First, the R580 has a tremendous amount of floating point capability with its 48 pixel shaders. ATI estimates that 375 GFlops for a single card and 750 GFlops for a CrossFire system are open for different processing models. Compared to a blazing fast modern CPU that has 10 GFlops of total floating point calculation capability, the GPU has tremendous opportunity. Interestingly, though no one outside AGEIA knows for sure how much power their PhysX chip actually has, ATI feels that even if they have 25 GFlops of performance running at 100% efficiency, they can more than make up for their slightly lower efficiency with higher GFlops to spend.

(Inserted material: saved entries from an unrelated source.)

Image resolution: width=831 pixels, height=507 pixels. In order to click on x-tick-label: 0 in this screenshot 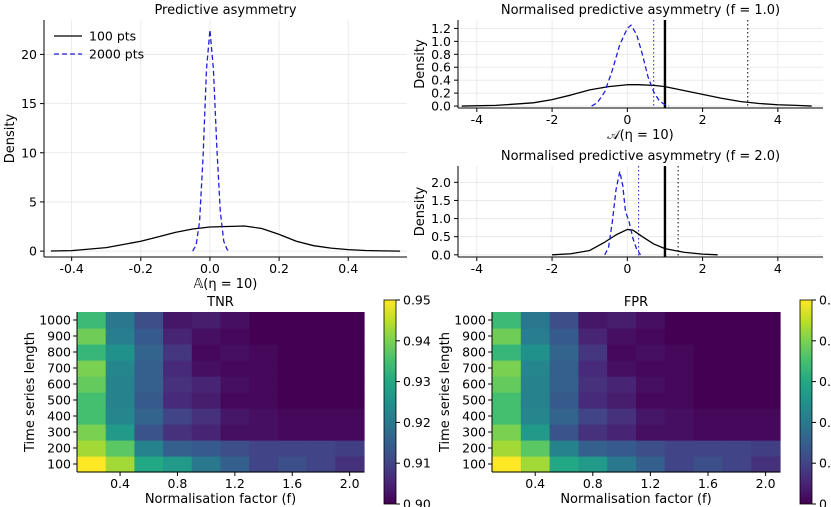, I will do `click(627, 120)`.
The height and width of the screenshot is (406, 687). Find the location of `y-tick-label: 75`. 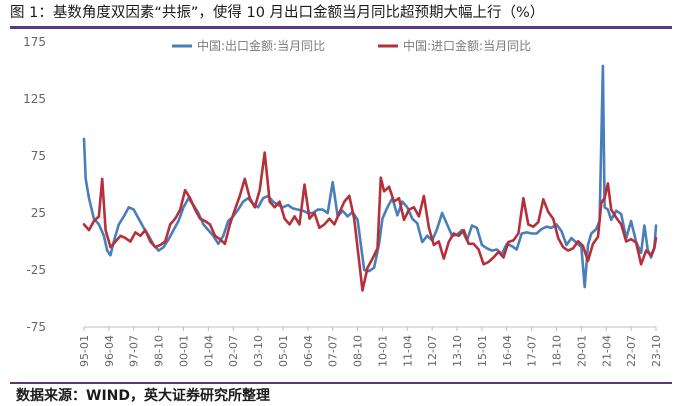

y-tick-label: 75 is located at coordinates (38, 156).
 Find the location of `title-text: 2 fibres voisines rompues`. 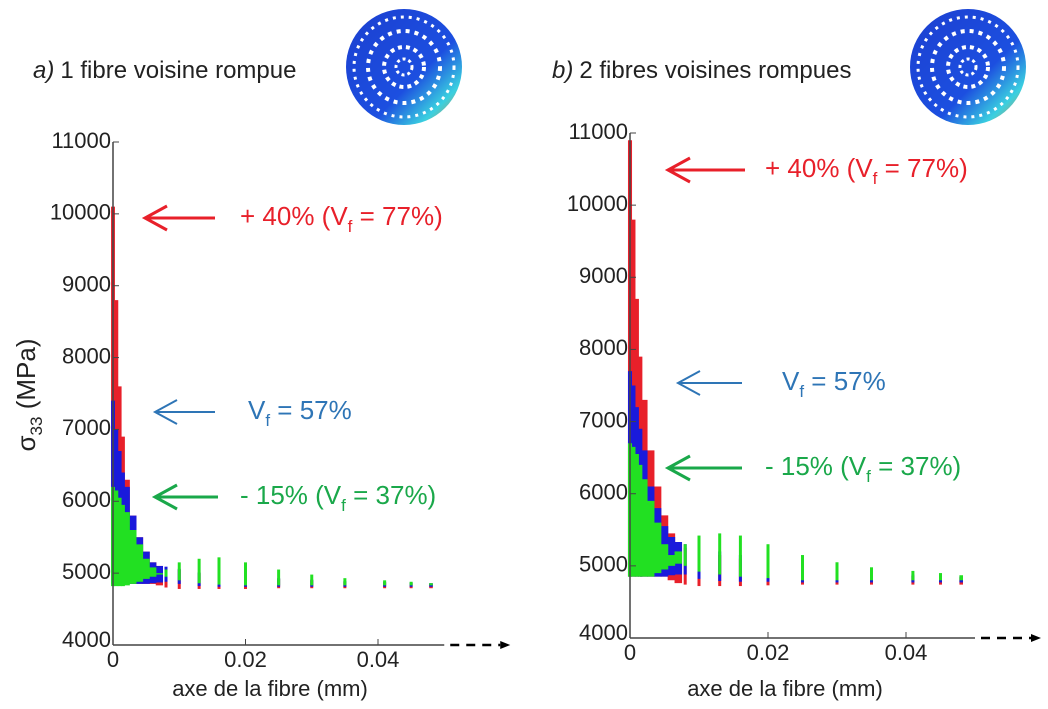

title-text: 2 fibres voisines rompues is located at coordinates (715, 70).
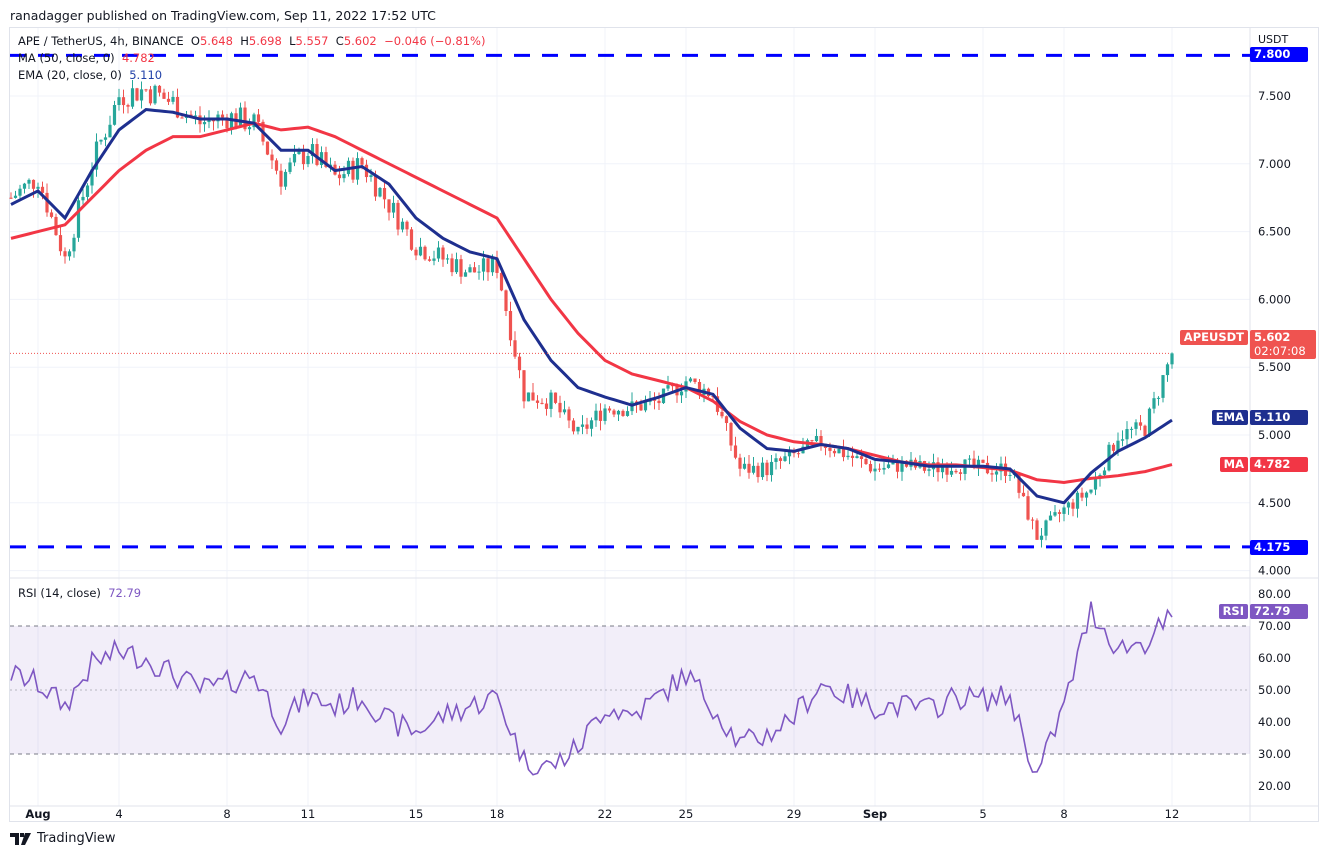 The image size is (1328, 857). What do you see at coordinates (308, 814) in the screenshot?
I see `time-tick-label: 11` at bounding box center [308, 814].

Another architecture feature that is very important to physics processing on ATI's GPUs is the inclusion of their dedicated branching logic. When the R520 and R580 were launched, this feature was critical to ATI's computing logic that graphics shaders were moving to a highly branched coding style. These same branching units can be utilized when doing physics calculations as well.
Finally the highly threaded cores that the R520 architecture was designed with in conjunction with the branching logic allow the ATI GPUs to break up physics calculations into smaller, easier to process sections. Again, just as this feature helped the R520 and R580 in pixel shading performance, physics shading can utilize it as well.
As you can see in the slide above, a finer, more granulated threading system allows ATI's GPU to process a much closer amount of pixels that actually need processing. The more black areas that exist in each example represent more data that is NOT processed and thus more efficient. As the thread size increases to even 16x16 (256 bytes) the number of physics 'pixels' or events that must pass through the system increase dramatically.
This performance diagram was provided by ATI, so of course we use the same caution when looking at the results. That being said, ATI claimed the code that was run on this was written in D3D HLSL using 'out of the books' physics formulas. As you can, if these numbers are even close to being right, the G70 and G71 architecture have a severe performance deficit.
ATI's Software Approach
What's more ATI is taking a broader approach to gaming physics by opening up the hardware to developers just like they promised they would during the R520 launch. They are working on a Data Parallel Processing Architecture Abstraction layer that will allow developers to utilizing the hardware without having to go through Direct3D or OpenGL APIs. This software is being given away for free to developers and API developers to use as they see fit. And while physics is the focus for now, this architecture abstraction will be open to all other types of GPGPU work too.
Without having to go through Direct3D, ATI's hardware should be able to pull more performance out of their architecture than if they left the calculations to D3D. However, the abstraction layer that ATI is writing CAN go through D3D and OpenGL if the developer would like it to.
ATI did admit that a common API for physics coding would simplify the industry and allow competition between NVIDIA, ATI and even AGEIA to exist at a level where we could actually tell you which one is better with some kind of certainty. This might not be good for companies like Havok though, that are purely software based. But with information about 'Direct Physics' already publicly viewable on the MSDN website and on other Direct X areas, we can't stop that progression. It usually takes Microsoft to step in and make a standard for hardware vendors to adhere to, and this should happen with physics as well.